Click for large image
Figure 1. Thoraco-abdominal radiography demonstrating excessive amount of free air in the right-sided inter-pleural space which extended to the retroperitoneal area.

Figure 2.
Click for large image
Figure 2. Control radiography showing resolution of the pneumoperitoneum after tube thoracostomy procedure.
Discussion▴Top 

Free gas under the diaphragm on abdominal radiography taken in an upright position usually suggests the diagnosis of gastrointestinal tract perforation [3]. However, primary diagnosis in our case was massive tension pneumothorax accompanying pneumoperitoneum. Furthermore, there were not any signs and symptoms associated with inflammation considering the diagnosis of peritonitis. Therefore, the diagnosis of alimentary tract perforation was doubtful in the present case. Also, improvement of pneumoperitoneum after management of pneumothorax has confirmed our idea.
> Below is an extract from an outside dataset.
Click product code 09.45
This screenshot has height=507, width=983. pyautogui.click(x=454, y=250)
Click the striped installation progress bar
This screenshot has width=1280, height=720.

In conclusion, pneumoperitoneum in newborns is usually an emergent surgical condition which indicates alimentary tract perforation and therefore threatens the life. But concurrent large amount of thoraco-abdominal free air, as observed in this case, should suggest a rare cause of non-surgical pneumoperitoneum secondary to massive tension pneumothorax. In addition, the present case demonstrates that in the cases of pneumoperitoneum without physical signs and laboratory findings of the generalized peritonitis, unnecessary laparotomy should be avoided.

Conflicts of Interest

The authors declare that they have no financial or non-financial conflicts of interest related to the subject matter or materials discussed in the manuscript.

Grant

None.


References▴Top 
  1. Gupta R, Bihari Sharma S, Golash P, Yadav R, Gandhi D. Pneumoperitoneum in the newborn: is surgical intervention always indicated? J Neonatal Surg. 2014;3(3):32.
    pubmed
  2. He TZ, Xu C, Ji Y, Sun XY, Liu M. Idiopathic neonatal pneumoperitoneum with favorable outcome: A case report and review. World J Gastroenterol. 2015;21(20):6417-6421.
    doi pubmed
  3. Aydin M, Zenciroglu A, Hakan N, Erdogan D, Okumus N, Ipek MS. Gastric perforation in an extremely low birth weight infant recovered with percutaneous peritoneal drainage. Turk J Pediatr. 2011;53(4):467-470.